Em outra oportunidade, assim consignei:



"CONFLITO DE JURISDIÇÃO - JUIZ DA JUSTIÇA COMUM E DO JUIZADO ESPECIAL - CRIME DE MAUS TRATOS PRATICADOS CONTRA CRIANÇA DO SEXO FEMININO E DE LESÕES CORPORAIS CONTRA A MÃE DESTA - SITUAÇÕES NÃO ALCANÇADAS PELA LEI MARIA DA PENHA - VIOLÊNCIA NÃO BASEADA NO GÊNERO - COMPETÊNCIA DO JUIZADO ESPECIAL. Não é qualquer espécie de crime praticado contra mulher que é alcançado pela Lei Maria da Penha, mas apenas aqueles perpetrados no âmbito doméstico e familiar e em razão da condição feminina da vítima" (TJMG, 2.ª C. Crim., Conflito de Jurisdição n.º 1.0000.09.510854-4/000, Rel.ª Des.ª Beatriz Pinheiro Caires, j. 18/02/2010, pub. 10/03/2010).

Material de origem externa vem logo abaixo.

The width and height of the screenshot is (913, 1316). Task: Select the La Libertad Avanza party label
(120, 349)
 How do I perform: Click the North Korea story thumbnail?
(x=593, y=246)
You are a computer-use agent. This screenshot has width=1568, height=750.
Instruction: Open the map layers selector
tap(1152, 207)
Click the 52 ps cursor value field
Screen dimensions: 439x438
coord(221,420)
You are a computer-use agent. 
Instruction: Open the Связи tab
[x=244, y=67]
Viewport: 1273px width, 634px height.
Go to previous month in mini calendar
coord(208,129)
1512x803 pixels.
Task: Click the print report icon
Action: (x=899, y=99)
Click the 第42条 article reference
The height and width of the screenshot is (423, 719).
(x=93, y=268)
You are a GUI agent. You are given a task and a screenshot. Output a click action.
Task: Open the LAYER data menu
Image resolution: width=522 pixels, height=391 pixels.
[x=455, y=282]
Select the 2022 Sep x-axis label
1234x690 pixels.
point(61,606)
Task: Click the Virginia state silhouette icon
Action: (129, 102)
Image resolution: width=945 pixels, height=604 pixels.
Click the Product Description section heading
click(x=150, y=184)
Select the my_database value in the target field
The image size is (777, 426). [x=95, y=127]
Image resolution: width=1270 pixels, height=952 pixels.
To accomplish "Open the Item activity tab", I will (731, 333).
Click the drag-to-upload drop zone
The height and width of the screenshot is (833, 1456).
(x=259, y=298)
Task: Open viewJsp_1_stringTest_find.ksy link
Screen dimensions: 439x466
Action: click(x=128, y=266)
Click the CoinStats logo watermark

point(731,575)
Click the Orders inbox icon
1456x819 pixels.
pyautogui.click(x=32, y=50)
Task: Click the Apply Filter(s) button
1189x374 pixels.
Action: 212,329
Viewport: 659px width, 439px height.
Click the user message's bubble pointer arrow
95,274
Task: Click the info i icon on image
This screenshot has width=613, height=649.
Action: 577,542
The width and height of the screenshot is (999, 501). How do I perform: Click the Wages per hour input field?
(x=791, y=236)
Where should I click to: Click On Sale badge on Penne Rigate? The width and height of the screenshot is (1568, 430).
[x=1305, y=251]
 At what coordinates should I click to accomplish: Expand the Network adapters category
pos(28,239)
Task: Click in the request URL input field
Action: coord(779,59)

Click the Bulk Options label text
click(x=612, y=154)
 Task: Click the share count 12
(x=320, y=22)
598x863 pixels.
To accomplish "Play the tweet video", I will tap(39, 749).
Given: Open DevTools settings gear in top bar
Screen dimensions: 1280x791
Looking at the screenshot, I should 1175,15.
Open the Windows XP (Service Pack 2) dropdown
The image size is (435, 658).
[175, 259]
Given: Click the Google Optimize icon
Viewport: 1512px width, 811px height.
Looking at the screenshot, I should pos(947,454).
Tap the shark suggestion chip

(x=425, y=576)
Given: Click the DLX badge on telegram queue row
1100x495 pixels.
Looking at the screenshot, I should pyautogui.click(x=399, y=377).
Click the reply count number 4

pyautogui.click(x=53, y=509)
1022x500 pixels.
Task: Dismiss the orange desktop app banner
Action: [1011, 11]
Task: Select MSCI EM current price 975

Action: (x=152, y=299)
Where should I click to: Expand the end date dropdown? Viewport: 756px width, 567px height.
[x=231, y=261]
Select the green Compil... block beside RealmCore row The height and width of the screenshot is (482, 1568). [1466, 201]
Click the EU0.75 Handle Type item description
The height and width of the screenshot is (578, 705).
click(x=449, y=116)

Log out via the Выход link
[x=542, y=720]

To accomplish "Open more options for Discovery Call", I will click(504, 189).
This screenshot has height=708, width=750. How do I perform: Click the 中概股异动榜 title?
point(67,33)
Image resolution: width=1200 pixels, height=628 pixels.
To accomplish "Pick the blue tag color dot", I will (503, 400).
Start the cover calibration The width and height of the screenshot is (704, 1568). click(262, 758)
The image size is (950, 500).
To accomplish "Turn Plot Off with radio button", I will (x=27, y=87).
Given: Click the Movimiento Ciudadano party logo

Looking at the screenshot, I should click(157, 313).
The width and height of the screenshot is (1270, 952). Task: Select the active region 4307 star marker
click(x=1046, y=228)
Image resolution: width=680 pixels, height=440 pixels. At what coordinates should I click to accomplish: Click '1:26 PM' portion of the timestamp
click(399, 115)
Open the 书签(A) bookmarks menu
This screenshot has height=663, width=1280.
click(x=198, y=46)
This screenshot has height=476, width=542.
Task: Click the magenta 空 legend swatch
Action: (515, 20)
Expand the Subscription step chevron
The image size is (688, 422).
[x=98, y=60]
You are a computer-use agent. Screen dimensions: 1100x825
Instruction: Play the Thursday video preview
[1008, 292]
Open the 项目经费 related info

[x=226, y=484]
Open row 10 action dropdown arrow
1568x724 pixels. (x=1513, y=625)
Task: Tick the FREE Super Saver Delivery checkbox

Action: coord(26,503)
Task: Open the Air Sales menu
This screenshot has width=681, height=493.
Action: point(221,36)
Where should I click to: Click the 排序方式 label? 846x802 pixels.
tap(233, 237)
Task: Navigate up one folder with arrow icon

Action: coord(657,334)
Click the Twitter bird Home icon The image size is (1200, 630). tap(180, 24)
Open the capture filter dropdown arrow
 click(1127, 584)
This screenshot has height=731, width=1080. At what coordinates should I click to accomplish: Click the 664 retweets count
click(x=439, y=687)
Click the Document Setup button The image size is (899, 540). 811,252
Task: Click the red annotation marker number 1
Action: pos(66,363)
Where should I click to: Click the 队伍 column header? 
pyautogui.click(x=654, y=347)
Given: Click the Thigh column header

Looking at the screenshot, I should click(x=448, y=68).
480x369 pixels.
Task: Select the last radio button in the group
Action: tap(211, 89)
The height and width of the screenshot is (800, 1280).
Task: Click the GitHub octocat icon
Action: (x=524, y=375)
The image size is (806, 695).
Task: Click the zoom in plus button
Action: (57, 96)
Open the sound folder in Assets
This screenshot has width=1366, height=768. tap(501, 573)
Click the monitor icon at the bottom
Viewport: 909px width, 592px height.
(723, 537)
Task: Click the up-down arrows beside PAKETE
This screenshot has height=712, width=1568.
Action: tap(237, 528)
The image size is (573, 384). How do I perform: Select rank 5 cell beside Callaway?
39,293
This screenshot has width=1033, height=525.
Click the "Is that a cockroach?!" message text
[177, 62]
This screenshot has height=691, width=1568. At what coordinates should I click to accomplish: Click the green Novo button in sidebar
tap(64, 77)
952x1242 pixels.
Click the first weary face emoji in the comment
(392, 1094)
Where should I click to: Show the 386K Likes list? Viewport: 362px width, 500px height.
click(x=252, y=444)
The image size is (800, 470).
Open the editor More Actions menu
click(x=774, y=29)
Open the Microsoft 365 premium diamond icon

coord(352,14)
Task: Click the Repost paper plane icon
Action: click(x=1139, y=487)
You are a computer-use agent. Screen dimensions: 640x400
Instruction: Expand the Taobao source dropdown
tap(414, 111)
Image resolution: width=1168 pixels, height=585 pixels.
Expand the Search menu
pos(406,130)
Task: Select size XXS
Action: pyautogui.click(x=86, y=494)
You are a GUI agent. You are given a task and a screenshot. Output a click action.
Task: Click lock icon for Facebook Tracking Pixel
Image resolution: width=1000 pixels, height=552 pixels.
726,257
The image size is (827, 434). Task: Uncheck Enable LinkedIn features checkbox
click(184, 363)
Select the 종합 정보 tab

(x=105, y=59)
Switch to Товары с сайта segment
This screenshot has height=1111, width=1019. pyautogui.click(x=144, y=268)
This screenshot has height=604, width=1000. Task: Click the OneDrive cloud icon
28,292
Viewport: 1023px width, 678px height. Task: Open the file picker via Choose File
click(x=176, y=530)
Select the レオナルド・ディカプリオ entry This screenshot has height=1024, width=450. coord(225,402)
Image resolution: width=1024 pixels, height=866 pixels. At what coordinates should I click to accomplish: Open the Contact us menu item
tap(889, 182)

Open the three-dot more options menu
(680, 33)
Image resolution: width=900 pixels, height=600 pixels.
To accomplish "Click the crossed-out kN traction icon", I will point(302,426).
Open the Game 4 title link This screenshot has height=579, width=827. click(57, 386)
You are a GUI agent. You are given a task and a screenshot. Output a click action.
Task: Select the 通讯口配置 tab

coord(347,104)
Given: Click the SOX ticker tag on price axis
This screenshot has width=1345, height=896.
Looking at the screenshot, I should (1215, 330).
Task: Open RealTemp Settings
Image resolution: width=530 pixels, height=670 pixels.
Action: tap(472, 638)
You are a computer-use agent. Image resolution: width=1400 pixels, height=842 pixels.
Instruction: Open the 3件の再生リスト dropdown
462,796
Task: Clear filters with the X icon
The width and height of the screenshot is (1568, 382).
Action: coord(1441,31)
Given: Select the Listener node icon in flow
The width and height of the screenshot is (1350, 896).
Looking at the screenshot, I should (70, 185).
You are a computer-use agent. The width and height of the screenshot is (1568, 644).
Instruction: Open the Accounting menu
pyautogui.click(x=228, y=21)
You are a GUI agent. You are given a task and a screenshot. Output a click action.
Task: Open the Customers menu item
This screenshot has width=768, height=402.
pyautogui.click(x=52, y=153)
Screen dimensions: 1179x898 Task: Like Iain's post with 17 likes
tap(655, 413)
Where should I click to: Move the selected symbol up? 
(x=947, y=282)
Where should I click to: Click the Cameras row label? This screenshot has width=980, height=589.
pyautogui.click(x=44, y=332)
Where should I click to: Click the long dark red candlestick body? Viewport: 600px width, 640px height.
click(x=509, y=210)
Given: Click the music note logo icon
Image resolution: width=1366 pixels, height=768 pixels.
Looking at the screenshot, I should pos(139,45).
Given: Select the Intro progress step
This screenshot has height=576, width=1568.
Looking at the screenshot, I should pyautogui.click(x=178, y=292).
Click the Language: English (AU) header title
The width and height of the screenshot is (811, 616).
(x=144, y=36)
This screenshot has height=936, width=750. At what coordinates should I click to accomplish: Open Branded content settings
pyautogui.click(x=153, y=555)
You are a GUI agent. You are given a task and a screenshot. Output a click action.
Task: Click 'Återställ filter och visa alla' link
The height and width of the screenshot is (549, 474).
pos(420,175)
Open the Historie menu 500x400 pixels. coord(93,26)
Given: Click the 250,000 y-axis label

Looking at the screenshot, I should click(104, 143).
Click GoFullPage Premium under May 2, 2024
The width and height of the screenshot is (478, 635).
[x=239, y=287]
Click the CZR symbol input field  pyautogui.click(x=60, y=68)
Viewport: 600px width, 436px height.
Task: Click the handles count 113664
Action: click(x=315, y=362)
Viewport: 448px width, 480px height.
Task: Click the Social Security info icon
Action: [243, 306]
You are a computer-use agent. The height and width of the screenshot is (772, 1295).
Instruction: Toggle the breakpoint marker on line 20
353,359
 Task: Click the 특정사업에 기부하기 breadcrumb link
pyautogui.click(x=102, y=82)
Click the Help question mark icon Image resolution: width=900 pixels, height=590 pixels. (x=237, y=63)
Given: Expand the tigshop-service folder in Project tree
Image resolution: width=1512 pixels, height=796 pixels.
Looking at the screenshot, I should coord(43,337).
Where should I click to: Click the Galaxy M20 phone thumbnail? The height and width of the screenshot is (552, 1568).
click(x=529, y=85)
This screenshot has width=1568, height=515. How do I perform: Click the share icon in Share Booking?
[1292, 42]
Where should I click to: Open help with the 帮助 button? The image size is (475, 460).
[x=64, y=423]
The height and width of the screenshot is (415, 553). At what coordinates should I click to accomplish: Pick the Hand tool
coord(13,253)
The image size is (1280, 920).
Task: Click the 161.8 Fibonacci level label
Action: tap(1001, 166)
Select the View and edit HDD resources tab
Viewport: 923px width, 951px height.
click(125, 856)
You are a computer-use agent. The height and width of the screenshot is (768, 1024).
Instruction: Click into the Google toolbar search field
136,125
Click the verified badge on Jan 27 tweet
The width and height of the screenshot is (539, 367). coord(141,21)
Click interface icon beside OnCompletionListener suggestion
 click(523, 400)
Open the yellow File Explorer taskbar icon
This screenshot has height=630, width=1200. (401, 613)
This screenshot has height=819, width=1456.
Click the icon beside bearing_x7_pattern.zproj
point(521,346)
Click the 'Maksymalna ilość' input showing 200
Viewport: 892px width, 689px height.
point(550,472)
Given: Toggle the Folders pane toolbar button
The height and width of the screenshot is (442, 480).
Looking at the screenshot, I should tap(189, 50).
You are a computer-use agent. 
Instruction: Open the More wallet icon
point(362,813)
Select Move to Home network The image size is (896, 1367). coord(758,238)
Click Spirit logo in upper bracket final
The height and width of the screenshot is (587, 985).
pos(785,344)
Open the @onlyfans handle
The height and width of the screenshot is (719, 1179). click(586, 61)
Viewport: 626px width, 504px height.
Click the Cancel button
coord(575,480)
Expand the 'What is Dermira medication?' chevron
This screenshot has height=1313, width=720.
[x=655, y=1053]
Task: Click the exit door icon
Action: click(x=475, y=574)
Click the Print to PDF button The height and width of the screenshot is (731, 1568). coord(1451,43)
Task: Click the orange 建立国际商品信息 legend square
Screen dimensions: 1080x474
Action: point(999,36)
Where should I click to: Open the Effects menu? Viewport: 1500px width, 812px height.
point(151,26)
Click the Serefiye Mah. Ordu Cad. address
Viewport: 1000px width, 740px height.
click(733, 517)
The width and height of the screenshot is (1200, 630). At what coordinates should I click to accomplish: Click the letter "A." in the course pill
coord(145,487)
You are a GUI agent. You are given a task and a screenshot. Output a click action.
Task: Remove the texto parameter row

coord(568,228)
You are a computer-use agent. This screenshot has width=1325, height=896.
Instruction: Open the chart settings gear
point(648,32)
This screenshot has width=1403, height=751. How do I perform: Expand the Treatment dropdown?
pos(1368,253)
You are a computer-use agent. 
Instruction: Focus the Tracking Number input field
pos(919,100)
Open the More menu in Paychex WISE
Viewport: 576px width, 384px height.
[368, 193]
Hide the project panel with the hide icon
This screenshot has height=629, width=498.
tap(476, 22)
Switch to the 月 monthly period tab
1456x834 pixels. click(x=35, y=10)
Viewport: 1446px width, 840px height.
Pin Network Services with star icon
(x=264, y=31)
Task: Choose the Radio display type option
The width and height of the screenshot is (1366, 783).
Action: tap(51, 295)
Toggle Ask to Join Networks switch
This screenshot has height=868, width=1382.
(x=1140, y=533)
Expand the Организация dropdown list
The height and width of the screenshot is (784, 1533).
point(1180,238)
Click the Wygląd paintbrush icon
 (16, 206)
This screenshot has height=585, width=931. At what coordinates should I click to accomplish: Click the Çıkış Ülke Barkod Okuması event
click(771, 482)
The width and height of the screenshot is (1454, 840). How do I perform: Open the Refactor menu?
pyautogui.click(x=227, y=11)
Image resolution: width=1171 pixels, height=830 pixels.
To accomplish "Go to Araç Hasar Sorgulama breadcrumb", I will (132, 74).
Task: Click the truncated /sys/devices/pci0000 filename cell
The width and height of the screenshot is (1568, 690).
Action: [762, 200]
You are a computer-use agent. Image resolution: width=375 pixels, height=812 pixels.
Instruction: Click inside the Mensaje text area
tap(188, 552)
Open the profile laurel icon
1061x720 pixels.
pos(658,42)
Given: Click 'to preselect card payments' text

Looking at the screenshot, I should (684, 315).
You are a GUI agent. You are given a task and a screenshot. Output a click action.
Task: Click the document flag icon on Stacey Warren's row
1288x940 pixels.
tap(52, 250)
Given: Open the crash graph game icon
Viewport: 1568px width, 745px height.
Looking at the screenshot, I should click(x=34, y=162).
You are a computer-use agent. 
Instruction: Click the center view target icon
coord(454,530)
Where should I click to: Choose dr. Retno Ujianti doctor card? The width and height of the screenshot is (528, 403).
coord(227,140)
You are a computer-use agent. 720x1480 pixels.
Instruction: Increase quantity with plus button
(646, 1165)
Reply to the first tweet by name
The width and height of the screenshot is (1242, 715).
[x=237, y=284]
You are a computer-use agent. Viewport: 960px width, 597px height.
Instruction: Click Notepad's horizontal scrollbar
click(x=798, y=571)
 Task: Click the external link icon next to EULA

Logo, entendo que assiste razão ao culto Juízo Suscitante, ao alegar que o feito deve ser processado na vara especializada.

Ao impulso de tais razões, e atenta a tudo mais que dos autos consta, JULGO PROCEDENTE o conflito, para declarar competente para exame desta causa, o il. Juízo Suscitado (1ª Vara Criminal e da Infância e da Juventude da Comarca de Araguari), para quem os autos devem ser enviados.

Sem custas.

É o meu voto.



DES. RENATO MARTINS JACOB - De acordo com o (a) Relator (a).

JD CONVOCADO GLAUCO FERNANDES - De acordo com o (a) Relator (a).



SÚMULA: "JULGARAM COMPETENTE O CONFLITO, PARA DETERMINAR A COMPETÊNCIA DO JUÍZO SUSCITADO."